Pharmacological suppression of the OTUD4/CD73 proteolytic axis revives antitumor immunity against immune-suppressive breast cancers

Abstract

Despite widespread utilization of immunotherapy, treating immune-cold tumors remains a challenge. Multiomic analyses and experimental validation identified the OTUD4/CD73 proteolytic axis as a promising target in treating immune-suppressive triple negative breast cancer (TNBC). Mechanistically, deubiquitylation of CD73 by OTUD4 counteracted its ubiquitylation by TRIM21, resulting in CD73 stabilization inhibiting tumor immune responses. We further demonstrated the importance of TGF-β signaling for orchestrating the OTUD4/CD73 proteolytic axis within tumor cells. Spatial transcriptomics profiling discovered spatially resolved features of interacting malignant and immune cells pertaining to expression levels of OTUD4 and CD73. In addition, ST80, a newly developed inhibitor, specifically disrupted proteolytic interaction between CD73 and OTUD4, leading to reinvigoration of cytotoxic CD8+ T cell activities. In preclinical models of TNBC, ST80 treatment sensitized refractory tumors to anti-PD-L1 therapy. Collectively, our findings uncover what we believe to be a novel strategy for targeting the immunosuppressive OTUD4/CD73 proteolytic axis in treating immune-suppressive breast cancers with the inhibitor ST80.
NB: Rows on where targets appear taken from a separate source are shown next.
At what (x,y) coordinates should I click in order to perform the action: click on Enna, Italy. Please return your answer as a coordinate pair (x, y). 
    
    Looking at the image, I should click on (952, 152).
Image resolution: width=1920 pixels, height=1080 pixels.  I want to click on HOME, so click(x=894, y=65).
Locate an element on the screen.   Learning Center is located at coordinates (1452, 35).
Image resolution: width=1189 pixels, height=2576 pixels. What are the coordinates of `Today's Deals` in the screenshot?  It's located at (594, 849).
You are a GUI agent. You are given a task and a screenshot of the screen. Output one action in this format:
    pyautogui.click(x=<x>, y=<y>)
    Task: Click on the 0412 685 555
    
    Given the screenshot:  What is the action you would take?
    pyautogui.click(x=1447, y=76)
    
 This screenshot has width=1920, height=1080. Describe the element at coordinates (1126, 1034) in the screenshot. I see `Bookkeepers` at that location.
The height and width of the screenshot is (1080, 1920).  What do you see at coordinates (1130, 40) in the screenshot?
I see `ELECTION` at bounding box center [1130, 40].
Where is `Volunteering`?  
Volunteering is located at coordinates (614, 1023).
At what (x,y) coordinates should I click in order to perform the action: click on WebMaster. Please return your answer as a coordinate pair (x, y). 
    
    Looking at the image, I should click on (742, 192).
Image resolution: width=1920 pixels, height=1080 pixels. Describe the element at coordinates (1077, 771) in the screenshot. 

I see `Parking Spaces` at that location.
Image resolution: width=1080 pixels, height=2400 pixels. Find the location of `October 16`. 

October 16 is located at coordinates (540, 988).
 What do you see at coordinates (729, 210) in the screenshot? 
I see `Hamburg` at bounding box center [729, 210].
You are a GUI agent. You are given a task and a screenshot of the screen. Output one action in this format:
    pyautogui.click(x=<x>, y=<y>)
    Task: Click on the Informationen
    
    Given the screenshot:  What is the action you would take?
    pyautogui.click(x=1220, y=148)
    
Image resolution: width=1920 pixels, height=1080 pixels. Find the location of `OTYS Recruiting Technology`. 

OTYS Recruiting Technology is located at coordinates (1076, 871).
Keywords: Cancer immunotherapy; Drug screens; Oncology; Therapeutics.

Figure 1. Accumulation of CD73 is dramatically associated with an unfavorable tumor immune response and prognosis in immune-suppressive breast cancers.

(A) Proteomic analysis of 59 immune-related proteins in TCGA samples of PAM50-defined intrinsic and hormone receptor subtypes, including 19 TNBC, 13 luminal A, 17 luminal B, and 10 Her2⁺ breast tumors. (B) Heatmap and hierarchical clustering are based on the expression levels of the 309 immune-related proteins — differentially expressed in 4 breast cancer types. Each column represents a sample; each row represents a protein. The log₂ relative protein expression scale is depicted on the top left. (C) Volcano plots showing the immune-related protein expression changes in 2 TNBC patient cohorts. Each circle represents 1 protein. The log fold change is represented on the x-axis. The y-axis shows the FDR adjusted log₁₀ of the P value. (D) CD73 and PD-L1 expression density in 2 TNBC groups were calculated based on log₂ relative protein expression. (E) mRNA analysis of immune-relevant proteins in 37 specimens from patients with TNBC from the GEO database. The genes (rows) are sorted according to the difference between the average mRNA levels in breast cancer types. (F) Breast cancer specimens TMA stained with an anti-CD73 antibody and representative pictures of different breast cancer subtypes are shown. Scale bars: 100 μm.(G) Quantified TMA consisting of luminal A, luminal B, Her2⁺, and TNBC samples immune stained for CD73. (H) The expression of CD73 in normal human mammary epithelial cells and various subtypes of breast cancer cells was detected by immunoblotting using an anti-CD73 antibody. (I) Kaplan-Meier curves using multivariable Cox proportional hazard model for the corresponding CD8⁺ T cells and CD73 expression. A total n = 1,100 breast cancer patients were included in the study, with 20 cases having missing data. The analysis was performed on the remaining 1,080 patients, of whom 153 had died, and Kaplan-Meier curves were subsequently plotted. Low- and high-expression groups refer to patients with expression levels lower and greater than the 50^th percentile, respectively. **P < 0.01, ***P < 0.001, and ****P < 0.0001, statistical significance was determined by 1-way ANOVA with Tukey’s multiple comparisons test for immunostaining using n = 110 breast samples.

Figure 2. Identification of OTUD4 as a key driver for CD73 accumulation in immune-suppressive TNBC breast tumors.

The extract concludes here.